Open kaushikb258 opened 2 years ago
Hey @kaushikb258, how long did you wait? The CRF for potsdam slices can take a few minutes to complete
I ran the eval code on Potsdam for over 4-5 hours and still no result (the code is still running). Even training didn't take this long.
Yes that definitely sounds like its stuck appreciate the context here. Perhaps set the num workers in this line
To something small and see if that stops you from getting stuck. If that's the case its probably due to starvation or something
I decreased the num workers, but no progress. So I made a serial code for CRF and this works now.
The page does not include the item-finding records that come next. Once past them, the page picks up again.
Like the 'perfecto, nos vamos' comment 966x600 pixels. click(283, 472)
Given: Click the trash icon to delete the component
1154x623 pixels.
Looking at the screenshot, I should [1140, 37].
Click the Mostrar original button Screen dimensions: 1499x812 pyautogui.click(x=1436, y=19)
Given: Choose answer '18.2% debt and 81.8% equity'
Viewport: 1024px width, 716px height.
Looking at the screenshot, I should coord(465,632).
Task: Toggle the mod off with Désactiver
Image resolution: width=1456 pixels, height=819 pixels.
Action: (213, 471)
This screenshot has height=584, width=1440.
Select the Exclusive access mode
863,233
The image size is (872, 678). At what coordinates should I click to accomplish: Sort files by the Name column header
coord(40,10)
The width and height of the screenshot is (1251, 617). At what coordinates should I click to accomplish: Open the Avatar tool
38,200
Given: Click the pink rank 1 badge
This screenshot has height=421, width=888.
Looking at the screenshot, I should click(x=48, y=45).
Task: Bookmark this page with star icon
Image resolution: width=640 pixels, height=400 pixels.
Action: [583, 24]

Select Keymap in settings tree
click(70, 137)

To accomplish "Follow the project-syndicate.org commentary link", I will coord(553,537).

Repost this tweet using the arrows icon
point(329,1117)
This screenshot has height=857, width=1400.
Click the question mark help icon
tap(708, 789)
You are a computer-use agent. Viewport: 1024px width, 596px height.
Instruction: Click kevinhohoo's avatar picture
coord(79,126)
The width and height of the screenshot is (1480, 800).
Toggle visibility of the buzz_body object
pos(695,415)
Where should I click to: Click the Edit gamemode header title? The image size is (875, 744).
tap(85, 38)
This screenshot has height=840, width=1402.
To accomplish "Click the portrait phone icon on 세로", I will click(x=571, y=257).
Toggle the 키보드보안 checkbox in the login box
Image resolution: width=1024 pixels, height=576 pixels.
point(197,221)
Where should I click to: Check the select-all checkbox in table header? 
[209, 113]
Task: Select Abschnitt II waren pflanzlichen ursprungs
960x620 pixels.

Attaching below if it can help others... (github is screwing up the indendation!)
def batched_crf(img_tensor, prob_tensor): batch_size = list(img_tensor.size())[0] img_tensor_cpu = img_tensor.detach().cpu() prob_tensor_cpu = prob_tensor.detach().cpu() out = [] for i in range(batchsize): out = dense_crf(img_tensor_cpu[i], prob_tensorcpu[i]) out.append(out) return torch.cat([torch.from_numpy(arr).unsqueeze(0) for arr in out], dim=0)
It can be avoided by simply replacing https://github.com/mhamilton723/STEGO/blob/d1341b9bac32f27039db1c924eb8c4b4e6b9298a/src/eval_segmentation.py#L118 with
from multiprocessing import get_context
with get_context('spawn').Pool(cfg.num_workers + 5) as pool:
...
The eval_segmentation.py gets stuck for potsdam data. The issue is in batched_crf() in the following line:
outputs = pool.map(_apply_crf, zip(img_tensor.detach().cpu(), prob_tensor.detach().cpu()))
The code never proceeds further. One proc is waiting for others indefinitely. Any suggestions?